The post-PPK assessment is as follows: New variants and increased geopolitical risks in the pandemic keep the downside risks to global economic activity alive and lead to increased uncertainties. The recovery in global demand, the high trajectory of commodity prices, supply constraints in some sectors and the increase in transportation costs are leading to higher producer and consumer prices internationally. While the effects of high global inflation on inflation expectations and international financial markets are closely monitored, the central banks of developed countries assess that the rise in inflation may last longer than expected due to rising energy prices and supply-demand disparities. In this context, although there is a divergence in the monetary policy communications of the central banks of developed countries due to the differentiating outlook between countries in the expectations of economic activity, labor market and inflation, central banks maintain their supportive monetary stances and continue their asset purchase programs.

Capacity utilization levels and other leading indicators indicate that domestic economic activity remains strong with the positive impact of external demand. While the share of sustainable components in the composition of growth increases, the current account balance is projected to be excessive in 2022. The strengthening trend in the current account balance is important for the price stability target and commercial and personal loans are closely monitored in this context.

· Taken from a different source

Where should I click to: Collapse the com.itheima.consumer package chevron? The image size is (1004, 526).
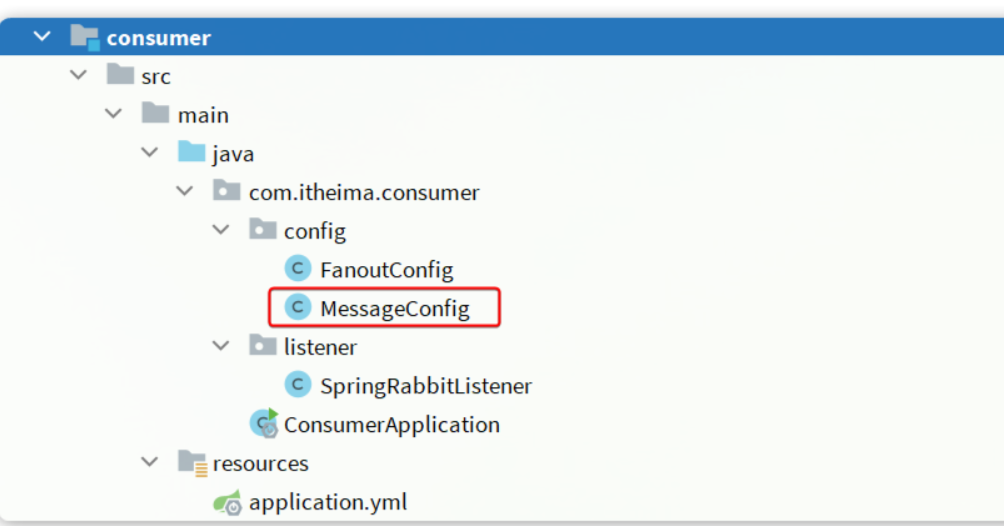point(185,191)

Inflation has risen in the near term; Supply-side factors and demand developments such as pricing behaviors indexed to exchange rates due to unhealthy price formations in the foreign exchange market, increases in global food and agricultural commodity prices and disruptions in supply processes are effective. The Board foresees that the disinflationary process will begin with the elimination of the base effects of inflation, together with the steps taken to establish sustainable price stability and financial stability. In this context, the Board has decided to keep the policy interest steady. The cumulative effects of the decisions taken are closely monitored and a comprehensive policy framework review process is carried out in all policy instruments of the CBRT that prioritizes the Turkish lira in order to reshape price stability on a sustainable basis.

The CBRT will continue to use all the tools at its disposal decisively until strong indicators point to a permanent decrease in inflation are formed for the main purpose of price stability and reach the medium-term target of 5 percent. The stability to be achieved at the general level of prices will positively affect macroeconomic stability and financial stability through the decrease in the country’s risk premiums, the continued trend of reverse currency substitutes and increases in foreign exchange reserves, and the permanent decline in financing costs. Thus, the appropriate basis will be established for the healthy and sustainable continuation of investment, production and employment growth.

The Board will continue to make its decisions in a transparent, predictable and data-driven framework.